2003年、イラクを占領統治するブレマー連合国暫定当局代表と会談する岡本行夫・首相補佐官(左)(当時)=バグダッド(村上大介撮影)
2003年、イラクを占領統治するブレマー連合国暫定当局代表と会談する岡本行夫・首相補佐官(左)(当時)=バグダッド(村上大介撮影)

 あの岡本行夫が逝(い)ったなんて今でも信じられない。冷戦後の安保政策を立案・実行した先輩は少なくないが、彼の活躍は群を抜いていた。筆者を含め外務省には今も岡本氏を「親分」と慕うグループがいるが、彼の魅力は「人情味ある親分肌」だけではない。岡本氏の真骨頂は発想力、行動力、説得力の3つを兼ね備えながら、その実、繊細な感受性も持ち合わせていたことだ。岡本氏のような外交官はもう二度と現れないだろう。

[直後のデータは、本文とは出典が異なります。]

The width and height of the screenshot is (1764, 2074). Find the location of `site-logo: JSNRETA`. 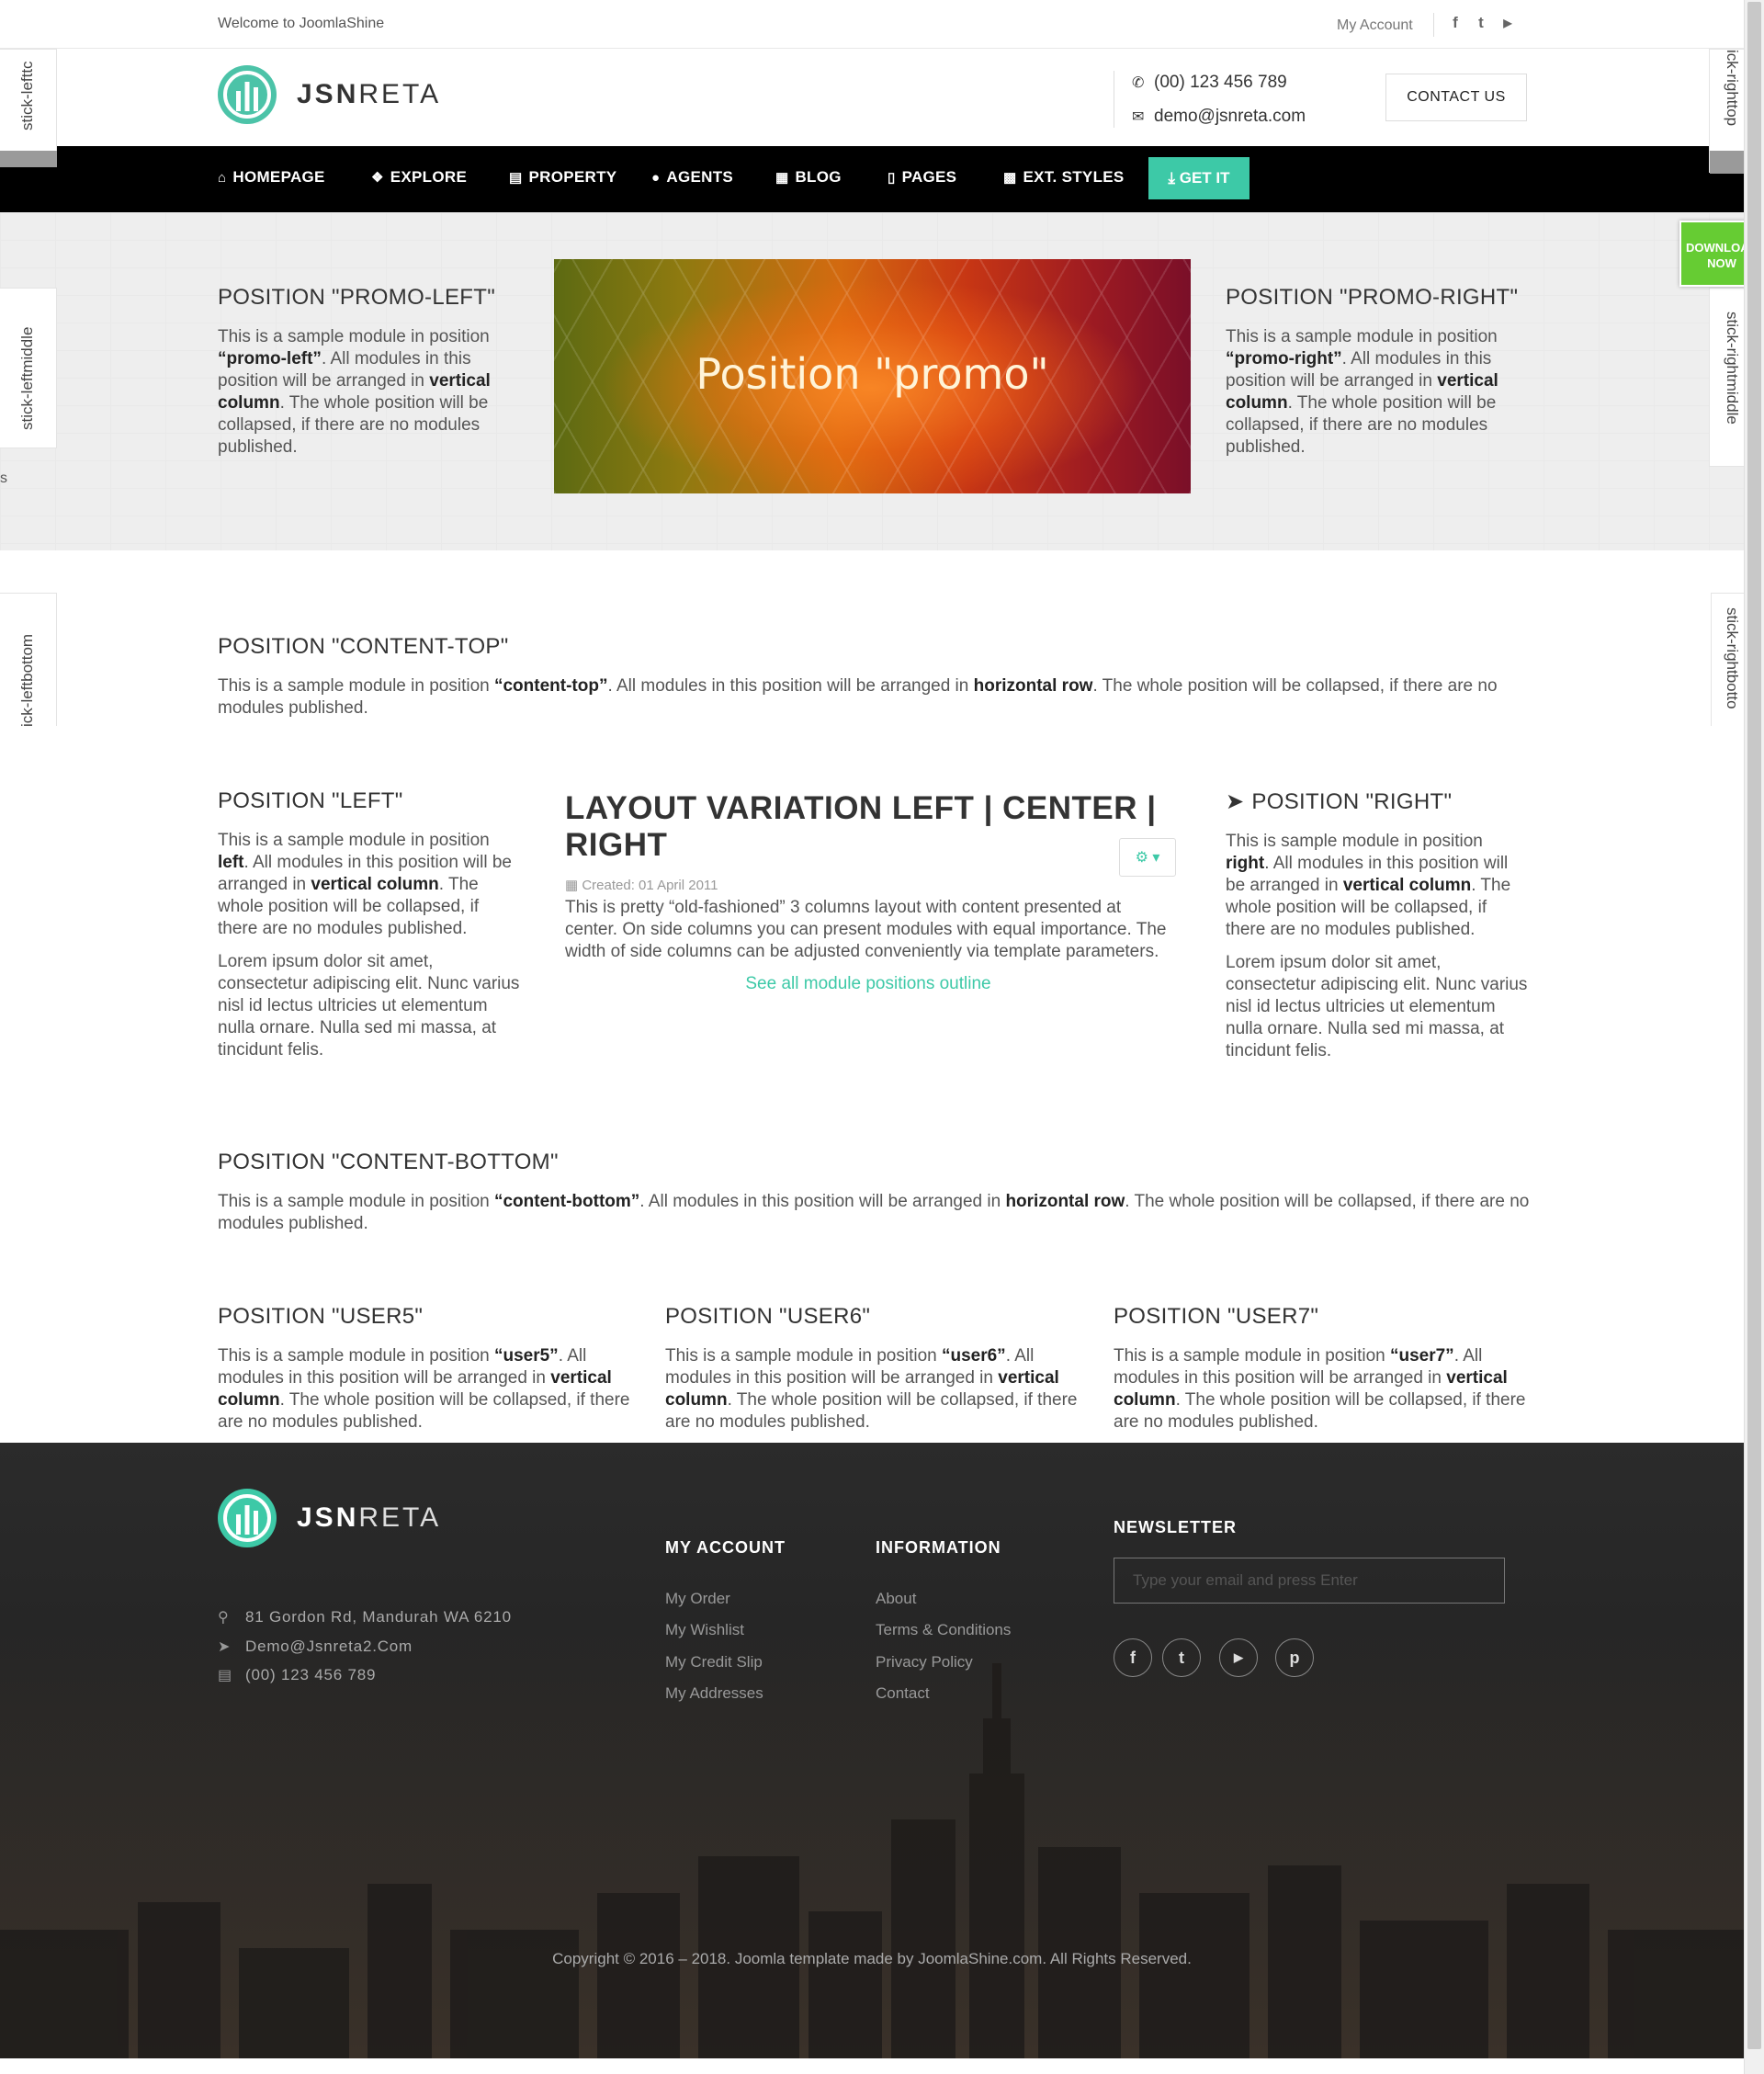

site-logo: JSNRETA is located at coordinates (330, 94).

 初めて会ったのは1980年のカイロ。筆者がアラビア語研修生で岡本氏は指導官だった。最初は怖い先輩かと思ったが、数年後筆者はバグダッド勤務、その後ワシントンで彼と再会し考えを変えた。「君の公電は毎日読んでるぞ」と言われ、戦時下必死で電報を書いていた筆者は報われた思いがした。爾来(じらい)岡本氏は筆者の兄貴分どころか、師と仰ぐ存在になった。外務省には27年在籍したが、岡本氏と直接仕事ができたのは91年の湾岸戦争前後1回だけだった。あれから約30年、今や伝説となった活躍の一部を紹介しよう。